The prevalence rate for specific phobias is 7-9% within the united states. While young children have a prevalence rate of approximately 5%, teens have nearly a double prevalence rate than that of the general public at 16%. There is a 2:1 ratio of females to males diagnosed with specific phobia; however, this rate changes depending on the different phobic stimuli. More specifically, animal, natural environment, and situational specific phobias are more commonly diagnosed in females, whereas blood-injection-injury phobia is reportedly diagnosed equally between genders.

4.3.3. Comorbidity

Seeing as the onset of specific phobias occurs at a younger age than most other anxiety disorders, it is generally the primary diagnosis with generalized anxiety disorder as an occasional comorbid diagnosis. It should be noted that children/teens diagnosed with a specific phobia are at an increased risk for additional psychopathology later in life. More specifically, other anxiety disorders, depressive disorders, substance-related disorders and somatic symptom disorders.

4.3.4 Treatment

4.3.4.1 Exposure Treatments 

While there are many treatment options for specific phobias, research routinely supports the behavioral techniques as the most effective treatment strategies. Seeing as the behavioral theory suggests phobias are developed via classical conditioning, the treatment approach revolves around breaking the maladaptive association developed between the object and fear. This is generally accomplished through exposure treatments. As the name implies, the individual is exposed to their feared stimuli. This can be done using several different approaches: systematic desensitization, flooding, and modeling. 

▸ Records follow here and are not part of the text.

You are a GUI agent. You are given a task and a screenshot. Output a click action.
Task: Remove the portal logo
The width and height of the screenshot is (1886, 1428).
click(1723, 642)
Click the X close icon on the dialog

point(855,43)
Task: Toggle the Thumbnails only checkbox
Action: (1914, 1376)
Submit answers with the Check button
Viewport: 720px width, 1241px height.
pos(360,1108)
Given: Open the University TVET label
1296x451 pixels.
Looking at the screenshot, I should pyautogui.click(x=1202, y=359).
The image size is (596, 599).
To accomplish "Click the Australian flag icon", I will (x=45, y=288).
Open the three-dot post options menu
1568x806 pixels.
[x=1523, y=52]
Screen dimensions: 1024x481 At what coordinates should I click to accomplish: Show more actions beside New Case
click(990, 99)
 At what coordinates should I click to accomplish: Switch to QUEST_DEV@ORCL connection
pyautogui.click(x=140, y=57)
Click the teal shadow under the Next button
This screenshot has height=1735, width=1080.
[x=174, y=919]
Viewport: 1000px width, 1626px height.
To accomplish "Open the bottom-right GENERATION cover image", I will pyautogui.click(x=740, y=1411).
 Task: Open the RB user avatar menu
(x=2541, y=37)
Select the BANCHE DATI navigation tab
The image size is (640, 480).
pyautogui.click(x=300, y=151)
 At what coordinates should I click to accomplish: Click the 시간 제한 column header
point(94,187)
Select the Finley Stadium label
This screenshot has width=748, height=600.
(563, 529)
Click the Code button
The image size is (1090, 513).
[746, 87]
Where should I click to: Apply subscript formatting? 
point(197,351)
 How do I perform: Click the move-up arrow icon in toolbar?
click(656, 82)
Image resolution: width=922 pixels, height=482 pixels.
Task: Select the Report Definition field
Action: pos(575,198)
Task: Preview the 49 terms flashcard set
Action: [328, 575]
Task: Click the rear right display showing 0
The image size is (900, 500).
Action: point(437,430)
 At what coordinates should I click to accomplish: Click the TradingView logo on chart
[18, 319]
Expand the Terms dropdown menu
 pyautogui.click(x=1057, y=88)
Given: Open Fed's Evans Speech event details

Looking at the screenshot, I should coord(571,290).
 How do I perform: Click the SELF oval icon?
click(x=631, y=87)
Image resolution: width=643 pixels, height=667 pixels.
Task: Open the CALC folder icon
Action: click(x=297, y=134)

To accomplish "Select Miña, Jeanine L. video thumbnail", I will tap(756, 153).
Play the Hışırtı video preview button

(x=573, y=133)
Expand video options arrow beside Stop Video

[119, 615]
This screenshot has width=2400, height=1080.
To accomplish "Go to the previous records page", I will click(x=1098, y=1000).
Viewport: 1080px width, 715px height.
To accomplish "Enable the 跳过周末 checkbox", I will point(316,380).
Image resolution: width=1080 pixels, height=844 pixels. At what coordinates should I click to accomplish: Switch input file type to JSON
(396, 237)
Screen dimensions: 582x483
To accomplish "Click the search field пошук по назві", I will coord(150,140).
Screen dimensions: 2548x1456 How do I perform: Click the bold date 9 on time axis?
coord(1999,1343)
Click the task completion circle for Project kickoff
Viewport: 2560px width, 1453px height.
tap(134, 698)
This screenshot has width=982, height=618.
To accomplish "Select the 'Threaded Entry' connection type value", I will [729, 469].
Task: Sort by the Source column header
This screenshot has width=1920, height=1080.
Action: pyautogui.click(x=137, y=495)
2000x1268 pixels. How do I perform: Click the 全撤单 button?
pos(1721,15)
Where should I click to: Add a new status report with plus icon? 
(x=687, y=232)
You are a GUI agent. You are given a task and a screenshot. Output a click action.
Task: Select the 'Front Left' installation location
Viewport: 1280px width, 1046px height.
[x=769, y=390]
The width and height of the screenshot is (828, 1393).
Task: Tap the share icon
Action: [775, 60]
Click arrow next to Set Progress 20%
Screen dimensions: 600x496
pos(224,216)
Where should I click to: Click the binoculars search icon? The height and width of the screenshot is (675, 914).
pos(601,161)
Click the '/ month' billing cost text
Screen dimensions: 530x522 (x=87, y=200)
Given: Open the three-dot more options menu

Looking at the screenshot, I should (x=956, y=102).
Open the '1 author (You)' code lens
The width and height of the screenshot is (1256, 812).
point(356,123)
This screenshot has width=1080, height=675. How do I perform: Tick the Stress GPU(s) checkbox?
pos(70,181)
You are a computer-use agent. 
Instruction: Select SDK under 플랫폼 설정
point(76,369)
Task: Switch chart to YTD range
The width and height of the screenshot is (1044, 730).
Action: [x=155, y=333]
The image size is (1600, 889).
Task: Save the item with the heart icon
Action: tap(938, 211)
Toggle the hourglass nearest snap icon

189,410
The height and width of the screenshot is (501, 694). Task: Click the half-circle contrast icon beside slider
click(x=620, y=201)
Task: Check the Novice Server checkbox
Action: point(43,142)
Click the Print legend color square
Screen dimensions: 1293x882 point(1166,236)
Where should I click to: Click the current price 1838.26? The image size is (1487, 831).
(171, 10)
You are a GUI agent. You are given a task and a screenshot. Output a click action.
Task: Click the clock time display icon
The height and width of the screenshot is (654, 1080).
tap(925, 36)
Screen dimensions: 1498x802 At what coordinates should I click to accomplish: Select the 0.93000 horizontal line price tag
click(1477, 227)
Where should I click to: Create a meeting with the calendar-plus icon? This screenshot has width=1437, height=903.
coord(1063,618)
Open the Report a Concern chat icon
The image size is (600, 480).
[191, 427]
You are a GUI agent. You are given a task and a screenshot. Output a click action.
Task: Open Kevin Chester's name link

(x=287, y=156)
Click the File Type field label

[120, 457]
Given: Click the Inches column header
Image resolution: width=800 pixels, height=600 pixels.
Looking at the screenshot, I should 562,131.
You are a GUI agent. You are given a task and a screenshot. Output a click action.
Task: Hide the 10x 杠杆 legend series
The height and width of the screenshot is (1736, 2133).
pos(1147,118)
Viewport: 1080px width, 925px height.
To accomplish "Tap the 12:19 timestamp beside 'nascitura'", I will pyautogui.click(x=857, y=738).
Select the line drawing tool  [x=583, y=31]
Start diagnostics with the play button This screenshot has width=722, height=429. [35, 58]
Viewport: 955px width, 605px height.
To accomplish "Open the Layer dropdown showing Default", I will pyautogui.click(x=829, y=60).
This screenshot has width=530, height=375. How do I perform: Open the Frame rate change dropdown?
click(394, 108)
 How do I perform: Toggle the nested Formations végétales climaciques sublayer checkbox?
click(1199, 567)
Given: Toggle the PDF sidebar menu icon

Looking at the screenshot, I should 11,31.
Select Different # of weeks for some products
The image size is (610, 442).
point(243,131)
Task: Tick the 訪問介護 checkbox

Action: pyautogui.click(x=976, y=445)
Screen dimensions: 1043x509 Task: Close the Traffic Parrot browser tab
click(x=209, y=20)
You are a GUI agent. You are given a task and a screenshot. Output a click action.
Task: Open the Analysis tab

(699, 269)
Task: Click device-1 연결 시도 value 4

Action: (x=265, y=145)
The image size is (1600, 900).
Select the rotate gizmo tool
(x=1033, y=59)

Systematic desensitization is an exposure technique that utilizes relaxation strategies to help calm the individual as they are presented with the fearful object. The notion behind this technique is that both fear and relaxation cannot exist at the same time; therefore, the individual is taught how to replace their fearful reaction with a calm, relaxing reaction. To begin, the client, with assistance from the clinician, will identify a fear hierarchy, or a list of feared objects/situations ordered from least fearful to most fearful. After learning intensive relaxation techniques, the clinician will present items from the fear hierarchy- starting from the least fearful object/subject- while the patient practices using the learned relaxation techniques. The presentation of the feared object/situation can be in person (in vivo exposure) or it can be imagined (imaginal exposure). Imaginal exposure tends to be less intensive than in vivo exposure; however, it is less effective than in vivo exposure in eliminating the phobia. Depending on the phobia, in vivo exposure may not be an option, such as with a fear of a tornado. Once the patient is able to effectively employ relaxation techniques to reduce their fear/anxiety to a manageable level, the clinician will slowly move up the fear hierarchy until the individual does not experience excessive fear of any objects on the list.

Another exposure technique is flooding. In flooding, the clinician does not utilize a fear hierarchy, but rather repeatedly exposes the individual to their most feared object/subject. Similar to systematic desensitization, flooding can be done in either in vivo or imaginal exposure. Clearly, this technique is more intensive than the systematic or gradual exposure to feared objects. Because of this, patients are at a greater likelihood of dropping out of treatment, thus not successfully overcoming their phobias.

Finally, modeling is a common technique that is used to treat specific phobias (Kelly, Barker, Field, Wilson, & Reynolds, 2010). In this technique, the clinician approaches the feared object/subject while the patient observes. Like the name implies, the clinician models appropriate behaviors when exposed to the feared stimulus, implying that the phobia is irrational. After modeling several times, the clinician encourages the patient to confront the feared stimulus with the clinician, and then ultimately, without the clinician.